MATT APUZZO: Right, yes.
AMY GOODMAN: And then—
MATT APUZZO: Well, I mean—yeah, sorry, go ahead.
AMY GOODMAN: Go ahead.
MATT APUZZO: Well, I was just going to say, you know, that that police report, which we made public and it’s on our website, ap.org/nypd, along with a number of documents, I mean, we wrestle with this idea of whether to name people. But, you know, sort of if you put a—if you just black everybody’s names out, you know, it leaves a possibility like, “Oh, my god, this—maybe this isn’t Jawad Rasul; maybe this is Osama bin Laden,” you know? And so, when possible, we tried to leave people’s names in there, so people could see the documents in their entirety and make a decision, make their own—reach their own conclusion about what the documents say, what the police department was doing, and whether it’s, you know, where we want to be.

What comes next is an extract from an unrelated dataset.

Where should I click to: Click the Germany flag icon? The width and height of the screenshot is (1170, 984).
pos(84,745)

AMY GOODMAN: And, Matt, your most recent piece was about not just spying on the Muslim community, but going after progressive groups.
MATT APUZZO: Right.
AMY GOODMAN: For example, the NYPD following the journalist Jordan Flaherty down to New Orleans for a conference he was involved with.
MATT APUZZO: Yeah. So, the NYPD, one of the things they’re concerned about is keeping tabs on public demonstrations, which, sort of on the face of it, makes total sense, right? I mean, nobody wants Quebec riots, Seattle riots. Everybody wants to know ahead of time what to expect. But as—so, for doing that, the NYPD had—this intelligence division had undercover officers going down to New Orleans for a sort of a liberal community group gathering, basically talking about, you know, challenging trade agreements and opposed to the capitalist system we have, you know, seen as unfair by these groups. And there was nothing criminal, there was nothing terrorist-related talked about here, but it all made its way into police files. And Jordan, as you mentioned, was named in a police file for introducing a film on the plight of the Palestinians.

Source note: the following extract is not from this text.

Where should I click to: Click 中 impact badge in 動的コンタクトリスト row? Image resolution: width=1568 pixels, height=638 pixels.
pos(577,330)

So, it was fascinating for us to see, you know, the length that the NYPD goes to keep tabs, well out—you know, New Orleans, well outside the city, to anything that could potentially happen in New York City. And most of what they were—what they recorded had no connection to New York City. So it really is—it just shows the transformation, again, of—from a police department that goes out and solves crimes to one that is basically an intelligence agency that tries to identify before—what’s going to happen before it happens. And some say that’s great, and that’s absolutely what we need to do, and others disagree. And our hope is that, you know, with the documents and the stories, that people can now make their own decision.

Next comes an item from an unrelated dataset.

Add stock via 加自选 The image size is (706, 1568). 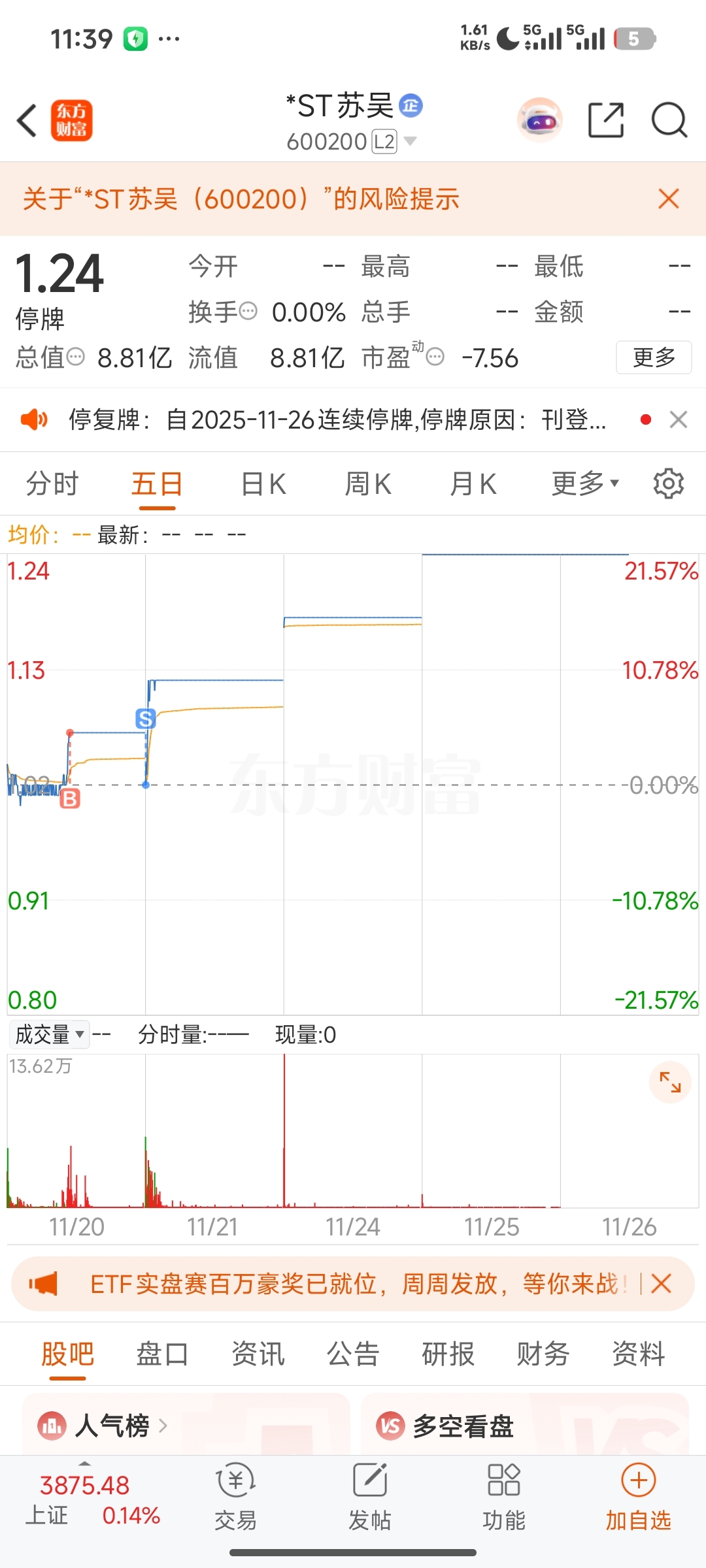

AMY GOODMAN: The New York Post has a headline, “Score One for NYPD-Bashing.” They said, “Surprise, surprise: The Associated Press yesterday picked up a Pulitzer for its year-long, non-stop hit-job on the NYPD’s counterterrorism efforts.” As we wrap up, Matt Apuzzo, your response? And are you continuing your series?
MATT APUZZO: Yeah, as I said before, it would be surprising to me if people didn’t have strong—this is an important issue, so it would be surprising to me if editorial writers and pundits and regular people didn’t have strong feelings about this one way or the other. You know, some of your viewers probably have strong feelings. The New York Post editorial staff has strong feelings. That’s what democracy is all about, right? And democracy needs information. And we try to provide that information so people can make informed decisions. So, not surprised that there are strong feelings. And again, this wasn’t a series we set out to do, so whether it continues, I think it continues if more information makes itself available. And we’ll go where the story leads.
AMY GOODMAN: Matt Apuzzo, I want to thank you for being with us. Again, congratulations. Matt is a reporter—
MATT APUZZO: Thanks a lot.
AMY GOODMAN: —for the Associated Press. He and his colleagues were awarded the Pulitzer Prize for Investigative Reporting for their series of articles revealing the extensive domestic surveillance program deployed by the New York Police Department in the wake of 9/11.